Die deutsche Automobilindustrie steckt in einer tiefen Gewinnkrise. In den Monaten Juli bis September standen die großen Hersteller Volkswagen, BMW und Mercedes-Benz finanziell so stark unter Druck wie seit der globalen Finanzkrise 2008/2009 nicht mehr. Zwar blieben Absatz und Umsatz insgesamt relativ stabil, doch beim operativen Gewinn kam es zu einem massiven Einbruch.
Operativer Gewinn kollabiert trotz stabiler Umsätze
Nach einer Analyse der Prüfungs- und Beratungsgesellschaft EY sank der operative Gewinn der drei Konzerne im dritten Quartal zusammen um rund 76 Prozent.
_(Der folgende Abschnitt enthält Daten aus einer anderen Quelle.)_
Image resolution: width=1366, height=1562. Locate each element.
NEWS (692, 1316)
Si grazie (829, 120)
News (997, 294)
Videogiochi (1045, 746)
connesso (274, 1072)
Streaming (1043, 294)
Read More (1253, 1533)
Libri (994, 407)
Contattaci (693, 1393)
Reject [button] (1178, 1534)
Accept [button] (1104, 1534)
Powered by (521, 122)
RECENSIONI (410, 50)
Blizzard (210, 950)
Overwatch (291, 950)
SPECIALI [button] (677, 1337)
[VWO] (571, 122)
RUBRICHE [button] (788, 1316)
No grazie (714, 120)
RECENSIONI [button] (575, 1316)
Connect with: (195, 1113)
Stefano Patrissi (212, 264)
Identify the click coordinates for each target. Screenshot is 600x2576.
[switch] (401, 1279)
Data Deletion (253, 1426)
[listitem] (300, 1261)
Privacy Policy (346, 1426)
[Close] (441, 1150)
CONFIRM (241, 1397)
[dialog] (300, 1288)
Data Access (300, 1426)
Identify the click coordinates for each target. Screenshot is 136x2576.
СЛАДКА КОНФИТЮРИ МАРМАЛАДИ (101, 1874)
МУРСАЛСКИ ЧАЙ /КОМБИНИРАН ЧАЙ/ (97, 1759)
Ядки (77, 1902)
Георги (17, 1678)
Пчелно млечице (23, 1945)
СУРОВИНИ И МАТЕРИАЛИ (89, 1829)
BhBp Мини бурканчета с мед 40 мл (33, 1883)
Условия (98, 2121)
Mit lediglich etwa 1,7 Milliarden Euro erreichten die deutschen Autobauer damit den niedrigsten Quartalswert seit dem dritten Quartal 2009.
Das ist besonders bemerkenswert, weil sich der Rückgang nicht durch einen starken Absatzeinbruch erklären lässt. Fahrzeuge wurden weiterhin verkauft, doch die Profitabilität pro Fahrzeug ist drastisch gesunken.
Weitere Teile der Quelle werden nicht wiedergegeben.